December 16th is the 240th anniversary of the famed Boston Tea Party in which Massachusetts patriots, disguised as Indians, boarded three ships and threw their cargo—341 tea chests—into the harbor. The purveyor of the tea was the financially troubled East India Company.
In an attempt to save the company, in which many MPs had stock, Parliament granted it a monopoly, allowing it to sell tea directly to consignees in North America, instead of at auction in London to merchants there who sold it at higher prices in England and abroad. The company expected to benefit in two ways: it could clear its warehouses of old, overstocked Chinese tea (it was Chinese and not Indian) and at the same time, by eliminating the middlemen, increase its revenue.
The plan did not work. Parliament insisted on retaining the tax on tea—which had been part of the Townshend Acts (1767), and was reaffirmed by the Tea Act (1773)—and was determined to collect it. Although the tax had provoked a boycott in the colonies, Parliament expected that, lured by a lower price, paying the tax (only a three penny duty) would be less objectionable. They were wrong. Even though the colonists could buy tea at a lower price than they had been paying before (for smuggled Dutch tea) they were not swayed; they objected to paying the tax because, they said, they were not represented in Parliament.
Mercy Otis Warren, in her History of the Rise, Progress and Termination of the American Revolution, described what happened. She was not an eyewitness of what came to be known as the Boston Tea Party, but she was very much aware of what was going on.
[Tea] was an article used by all ranks in America, a luxury of such universal consumption, that administration was led to believe, that a monopoly of the sales of tea, might be managed, as to become a productive source of revenue. . . .
The people throughout the continent, apprized of the design, and considering at that time, all teas a pernicious article of commerce, summoned meetings in all the capital towns, and unanimously resolved to resist . . . by every legal opposition, before they proceeded to any extremities. . . .
As by force of habit, this drug had become almost a necessary article of diet, the demand for teas in America was astonishingly great, and the agents in Boston, sure of finding purchasers, if once the weed was deposited in their stores, haughtily declined a resignation of office. . . . .
The storage or detention of a few cargoes of teas is not an object in itself to justify a detail of several pages, but as the subsequent severities towards the Massachusetts [the so-called Intolerable/Coercive Acts] were grounded on what the ministry termed their refractory behaviour on this occasion; and as those measures were followed by consequences of the highest magnitude both to Great Britain and the colonies, a particular narration of the transactions of the town of Boston is indispensable.
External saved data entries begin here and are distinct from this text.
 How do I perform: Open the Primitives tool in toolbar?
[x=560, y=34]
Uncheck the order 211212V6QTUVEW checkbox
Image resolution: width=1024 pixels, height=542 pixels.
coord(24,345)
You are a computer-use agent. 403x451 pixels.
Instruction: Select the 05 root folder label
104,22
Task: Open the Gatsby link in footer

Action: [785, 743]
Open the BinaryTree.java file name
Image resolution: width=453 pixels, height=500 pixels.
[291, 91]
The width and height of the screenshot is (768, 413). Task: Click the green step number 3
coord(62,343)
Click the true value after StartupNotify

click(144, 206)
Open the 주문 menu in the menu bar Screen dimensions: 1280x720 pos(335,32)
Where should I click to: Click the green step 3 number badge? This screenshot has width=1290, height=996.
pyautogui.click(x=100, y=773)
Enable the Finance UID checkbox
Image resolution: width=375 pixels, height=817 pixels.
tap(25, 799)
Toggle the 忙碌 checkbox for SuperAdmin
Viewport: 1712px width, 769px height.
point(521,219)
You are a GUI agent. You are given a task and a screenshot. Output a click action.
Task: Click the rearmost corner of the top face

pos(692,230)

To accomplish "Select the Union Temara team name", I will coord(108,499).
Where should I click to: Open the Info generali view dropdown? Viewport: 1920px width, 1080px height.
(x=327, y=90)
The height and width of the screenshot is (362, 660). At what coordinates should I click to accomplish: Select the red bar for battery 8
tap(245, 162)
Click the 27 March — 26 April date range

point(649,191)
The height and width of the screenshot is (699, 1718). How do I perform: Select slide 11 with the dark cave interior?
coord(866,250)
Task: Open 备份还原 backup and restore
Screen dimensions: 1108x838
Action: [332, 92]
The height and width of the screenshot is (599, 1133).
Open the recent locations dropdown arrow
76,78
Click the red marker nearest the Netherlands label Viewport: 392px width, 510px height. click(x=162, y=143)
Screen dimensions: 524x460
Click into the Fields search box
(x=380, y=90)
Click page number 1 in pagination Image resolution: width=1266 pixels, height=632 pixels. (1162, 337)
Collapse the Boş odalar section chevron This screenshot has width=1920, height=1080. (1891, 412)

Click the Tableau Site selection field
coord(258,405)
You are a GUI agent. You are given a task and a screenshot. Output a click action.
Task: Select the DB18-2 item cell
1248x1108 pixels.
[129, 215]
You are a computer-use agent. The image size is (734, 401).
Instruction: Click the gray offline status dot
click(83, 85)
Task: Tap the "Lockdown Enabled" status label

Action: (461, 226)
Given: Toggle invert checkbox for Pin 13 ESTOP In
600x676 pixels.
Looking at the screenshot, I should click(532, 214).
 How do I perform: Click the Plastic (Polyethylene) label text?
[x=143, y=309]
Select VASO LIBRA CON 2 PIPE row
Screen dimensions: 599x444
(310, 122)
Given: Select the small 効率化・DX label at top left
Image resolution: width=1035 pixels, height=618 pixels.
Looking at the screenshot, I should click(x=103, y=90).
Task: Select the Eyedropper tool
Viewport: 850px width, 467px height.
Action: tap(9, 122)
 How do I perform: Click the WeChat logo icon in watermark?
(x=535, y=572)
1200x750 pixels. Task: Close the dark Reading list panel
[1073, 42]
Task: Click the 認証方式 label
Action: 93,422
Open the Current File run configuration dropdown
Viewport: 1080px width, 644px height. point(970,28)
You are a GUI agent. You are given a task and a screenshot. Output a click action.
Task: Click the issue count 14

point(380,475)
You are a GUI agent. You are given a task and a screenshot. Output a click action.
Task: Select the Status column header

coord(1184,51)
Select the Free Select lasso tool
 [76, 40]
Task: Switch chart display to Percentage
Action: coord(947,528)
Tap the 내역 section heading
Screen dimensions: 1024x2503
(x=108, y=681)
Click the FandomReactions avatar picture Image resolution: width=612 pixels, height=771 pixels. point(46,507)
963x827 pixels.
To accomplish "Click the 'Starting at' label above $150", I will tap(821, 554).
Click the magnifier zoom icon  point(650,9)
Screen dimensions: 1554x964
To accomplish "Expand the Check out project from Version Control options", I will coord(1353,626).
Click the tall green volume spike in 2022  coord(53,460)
There the sword of civil discord was first drawn, which was not re-sheathed until the emancipation of the thirteen colonies from the yoke of foreign domination. . . .
Within an hour [after a meeting of townspeople which authorities had ordered to be dispersed] . . . there appeared a great number of persons, clad like the aborigines of the wilderness, with tomahawks in their hands, and clubs on their shoulders, who without the least molestation marched through the streets with silent solemnity, and amidst innumerable spectators, proceeded to the wharves, boarded the ships, demanded the keys, and without much deliberation knocked open the chests, and emptied several thousand weight of the finest [it was really old and of poor quality] teas into the ocean. No opposition was made, though surrounded by king’s ships, all was silence and dismay.
This done, the procession returned through the town in the same order and solemnity as observed in the outset of their attempt. No other disorder took place, and it was observed the stillest night ensued that Boston had enjoyed for many months.